Embora as invasões feitas pelos sem-terra representem o mais complicado problema do ministro Nelson Jobim, pela dificuldade de combinar providências preventivas ou repressoras e respeito aos direitos humanos e aos direitos civis, seu esforço de equilíbrio vinha conseguindo bom resultado -e envereda agora pelo desequilíbrio próprio da prepotência arbitrária.
A decisão de investigar, com a ajuda da Receita Federal, a origem do dinheiro que custeia a marcha dos sem-terra a Brasília é uma violência antidemocrática. Até este momento, a marcha não foi mais do que um exercício pacífico do direito de manifestação.

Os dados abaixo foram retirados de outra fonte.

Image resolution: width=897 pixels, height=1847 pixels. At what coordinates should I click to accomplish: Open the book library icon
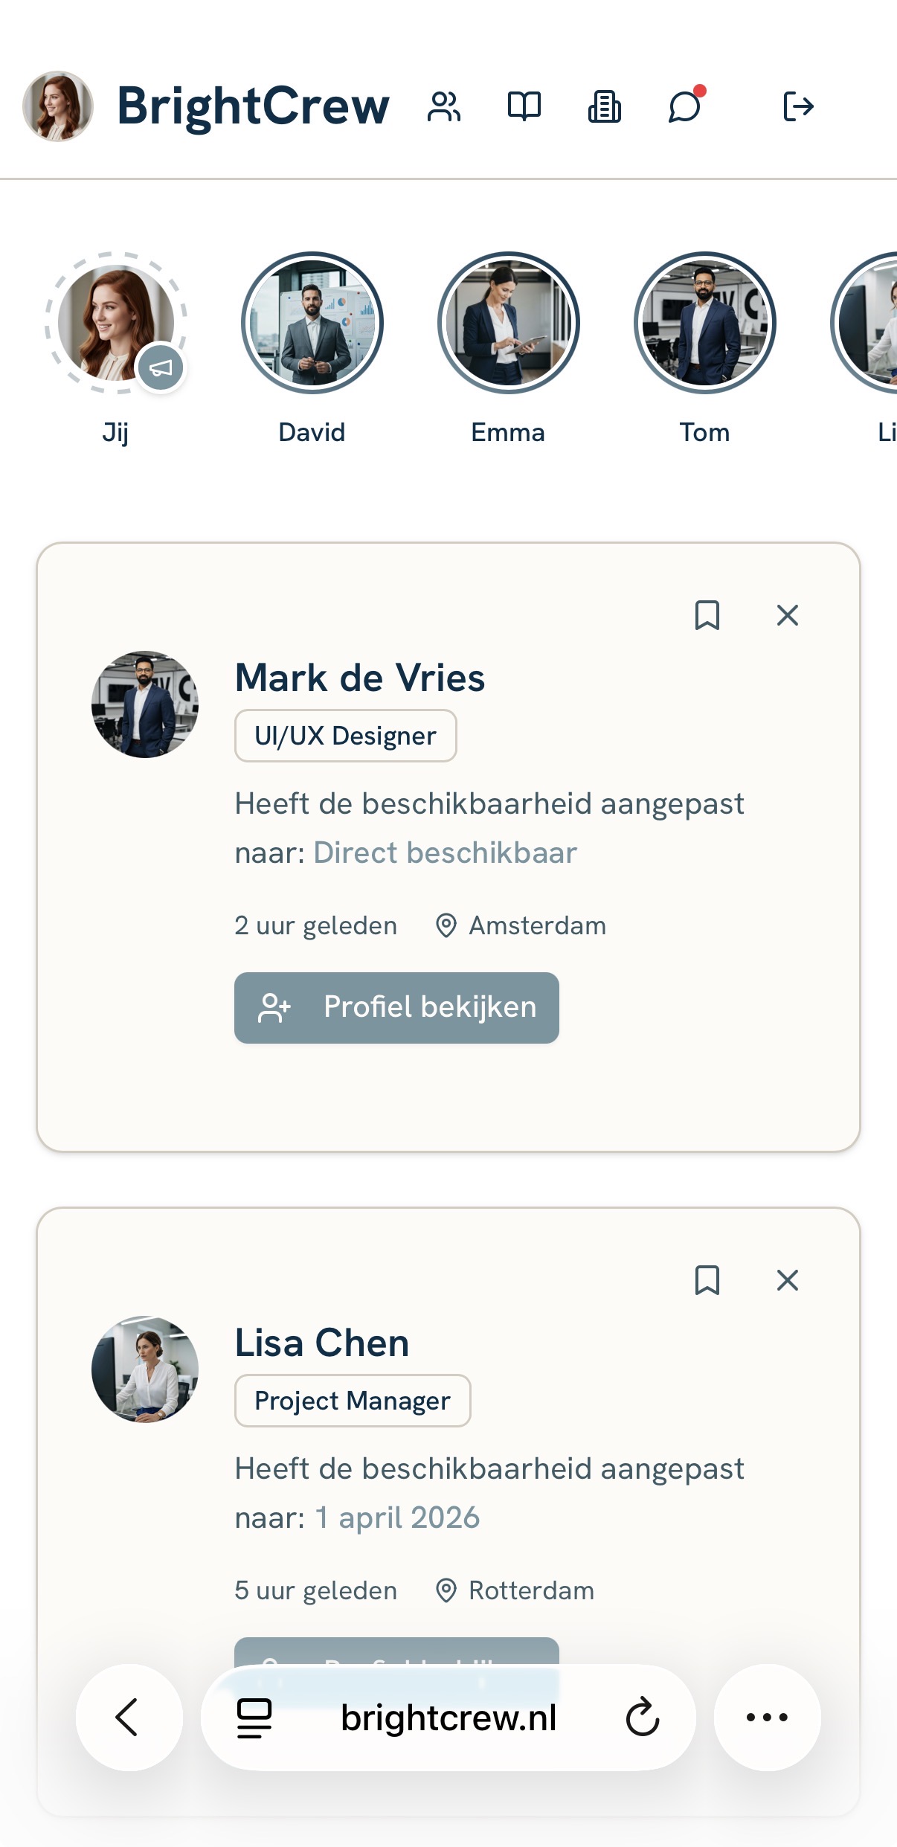pos(524,106)
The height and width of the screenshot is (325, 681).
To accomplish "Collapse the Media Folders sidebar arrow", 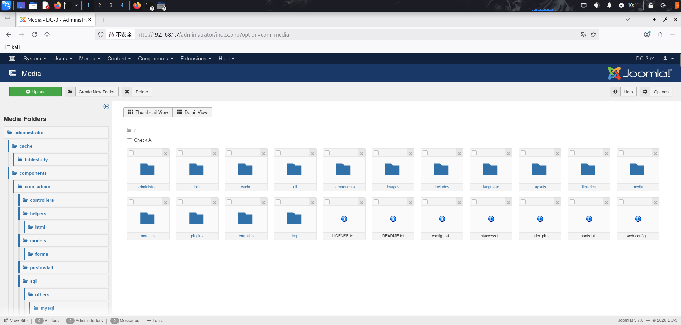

A providência decidida pelo governo e a cargo do ministro Nelson Jobim, sobre não ser pacífica, quer ser um instrumento que inviabilize a manifestação e, com ela, o direito constitucional que a ampara.
Além disso, só poderá conduzir a algum efeito desejado pelo governo com outras violências. Nada proíbe que doações de apoio à marcha pacífica sejam feitas por integrantes do movimento dos sem-terra ou não. Mesmo que parte do dinheiro provenha de lavradores com financiamento oficial, nada os impede de fazer contribuição ao seu movimento. E nem ao menos se provaria que as contribuições para a marcha foram retiradas de financiamento oficial recebido.
Se fosse apenas idiota e inócua, a decisão do governo não estaria mais do que seguindo a linha de considerações emitidas pelo Ministério da Reforma Agrária. Segue, porém, uma linha de alcance mais extenso e cada vez mais nítida nas investidas do governo contra os princípios fundamentais da Constituição.
O generoso
O mesmo governo que determina a repressão aos sem-terra invasores de áreas rurais improdutivas vai, por mudança na legislação, legalizar as moradias feitas em áreas urbanas invadidas. O pretexto é permitir que, como proprietários regularizados, residentes de habitações pobres possam obter financiamentos oficiais. Na prática, os grandes beneficiários serão os que têm propriedades nos bons e nos luxuosos condomínios ilegais, hoje existentes em todas as cidades de porte médio para cima. Brasília deve ser recordista mundial nessa espécie de apropriação criminosa.
A idéia tão generosa, nem se precisaria dizer, provém do ministério de Antonio Kandir, o do Planejamento. E, tanto quanto uma solução para atos passados, contém uma sugestão para novos atos: o negócio é invadir já alguma área simpática, de bom tamanho e bela vista, e construir depressa uma casinhola.
Mais um slogan: invada que o governo garante -mas, olhe lá, desde que não seja para produzir, como querem os lavradores sem-terra.
Vergonhoso
Com a lucidez de sempre, o ministro Sérgio Motta acha que o governo tem feito bastante na área social, mas "a Saúde e a Educação estão uma vergonha". A lucidez não deu para explicar como é uma obra social que não inclui, exatamente, Educação e Saúde.